__Exercise description__
Only the lines from the one containing "Select the TSM logo in Group B standings" through the one containing "Enable Use edge" should be printed, exactly as they appear below, with both ends included.

▼

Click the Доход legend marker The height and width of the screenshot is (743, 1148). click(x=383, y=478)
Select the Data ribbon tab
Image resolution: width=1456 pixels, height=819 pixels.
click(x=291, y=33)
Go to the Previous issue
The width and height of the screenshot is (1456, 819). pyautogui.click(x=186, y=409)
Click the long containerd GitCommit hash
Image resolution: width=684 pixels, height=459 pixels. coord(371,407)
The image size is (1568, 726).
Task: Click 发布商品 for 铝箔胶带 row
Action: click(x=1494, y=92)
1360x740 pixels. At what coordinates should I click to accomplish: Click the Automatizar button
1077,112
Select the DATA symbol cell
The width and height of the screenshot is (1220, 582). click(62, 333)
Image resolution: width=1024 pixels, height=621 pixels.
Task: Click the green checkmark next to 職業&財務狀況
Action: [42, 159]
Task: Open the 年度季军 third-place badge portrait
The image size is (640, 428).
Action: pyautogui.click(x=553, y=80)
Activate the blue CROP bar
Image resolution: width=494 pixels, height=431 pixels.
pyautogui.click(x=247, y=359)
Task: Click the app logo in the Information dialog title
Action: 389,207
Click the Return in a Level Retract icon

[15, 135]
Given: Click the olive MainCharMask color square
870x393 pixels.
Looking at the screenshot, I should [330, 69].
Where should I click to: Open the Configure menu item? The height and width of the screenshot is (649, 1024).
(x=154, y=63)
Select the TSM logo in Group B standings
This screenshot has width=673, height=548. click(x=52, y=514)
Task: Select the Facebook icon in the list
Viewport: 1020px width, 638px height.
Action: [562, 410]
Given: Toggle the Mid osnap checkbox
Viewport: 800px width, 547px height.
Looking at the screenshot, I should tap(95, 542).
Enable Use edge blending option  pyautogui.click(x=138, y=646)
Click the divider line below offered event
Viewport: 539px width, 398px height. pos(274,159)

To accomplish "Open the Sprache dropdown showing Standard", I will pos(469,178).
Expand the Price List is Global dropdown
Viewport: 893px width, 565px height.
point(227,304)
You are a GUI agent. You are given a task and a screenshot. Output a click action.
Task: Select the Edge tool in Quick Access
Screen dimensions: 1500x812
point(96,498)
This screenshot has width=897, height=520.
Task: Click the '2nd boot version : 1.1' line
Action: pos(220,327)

▲

__Expected answer__
Select the TSM logo in Group B standings
This screenshot has width=673, height=548. click(x=52, y=514)
Task: Select the Facebook icon in the list
Viewport: 1020px width, 638px height.
Action: [562, 410]
Given: Toggle the Mid osnap checkbox
Viewport: 800px width, 547px height.
Looking at the screenshot, I should tap(95, 542).
Enable Use edge blending option  pyautogui.click(x=138, y=646)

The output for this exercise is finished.